La giurisprudenza recente (Tribunale Roma, 25 giugno 2025; Tribunale Cuneo, 8 ottobre 2025) ha chiarito che, anche nel concordato minore in continuità (sia aziendale che professionale), la regola della priorità relativa (relative priority rule), già prevista per il concordato preventivo dall’art. 84 comma 6 del Codice della Crisi d'Impresa e dell'Insolvenza (CCII), trova applicazione. Grazie all’espresso rinvio dell’art. 74, ult. co., CCII, si può destinare ai creditori privilegiati la quota corrispondente al valore di liquidazione, mentre l’eccedenza generata dalla continuità aziendale o professionale (ad esempio da futuri redditi) viene suddivisa in modo decrescente anche a favore dei creditori di rango inferiore. Si tratta di un’evoluzione significativa rispetto alla rigidità dell’absolute priority rule, con impatti sostanziali sui piani di sovraindebitamento e sulla distribuzione delle utilità future.
Il concordato minore è disciplinato dagli articoli 74-83 del CCII. Si tratta di una procedura concorsuale giudiziale a carattere volontario, che può essere attivata esclusivamente su iniziativa del debitore sovraindebitato, il quale propone ai propri creditori un piano di ristrutturazione del debito con contenuto libero, specificando tempi e modalità di soddisfazione dei crediti.
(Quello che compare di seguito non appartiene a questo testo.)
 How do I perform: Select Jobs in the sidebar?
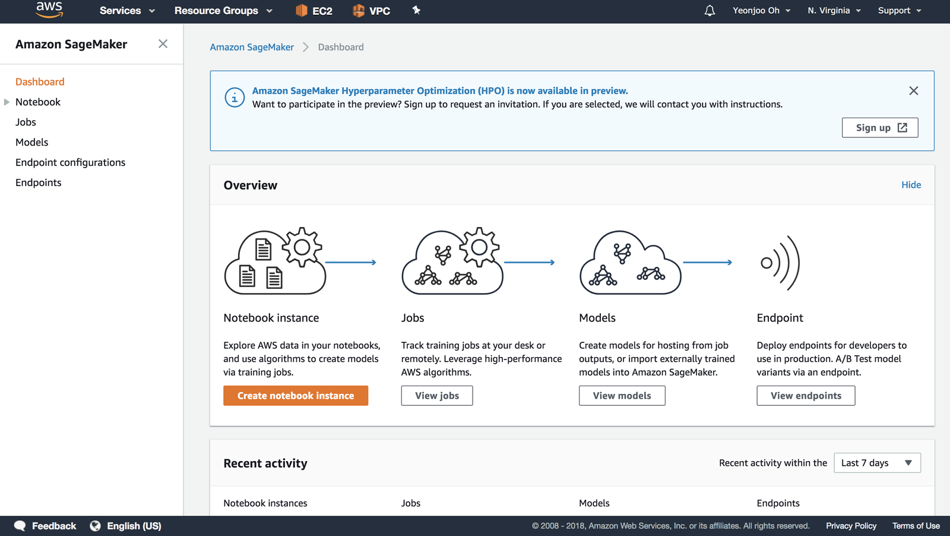click(26, 122)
Possono accedere al concordato minore i soggetti indicati dall'art. 2, comma 1, lettera c), CCII, ovvero tutti i debitori non fallibili in stato di sovra indebitamento.
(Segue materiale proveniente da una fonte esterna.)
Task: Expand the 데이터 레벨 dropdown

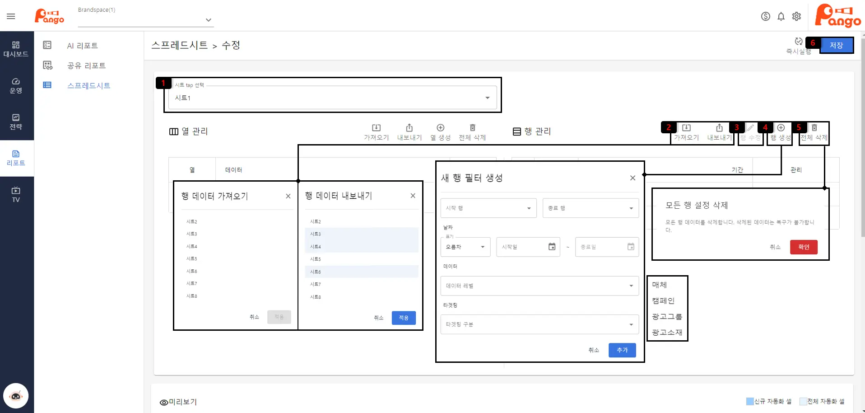Action: 631,286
L'articolo 74, comma 1, CCII prevede due tipologie di concordato minore: il concordato in continuità (che consente la prosecuzione dell'attività imprenditoriale o professionale) e il concordato liquidatorio (che prevede la cessazione dell'attività e la liquidazione del patrimonio). Il legislatore incentiva espressamente la soluzione in continuità, ritenuta prevalente per preservare il valore dell'impresa e favorire il risanamento.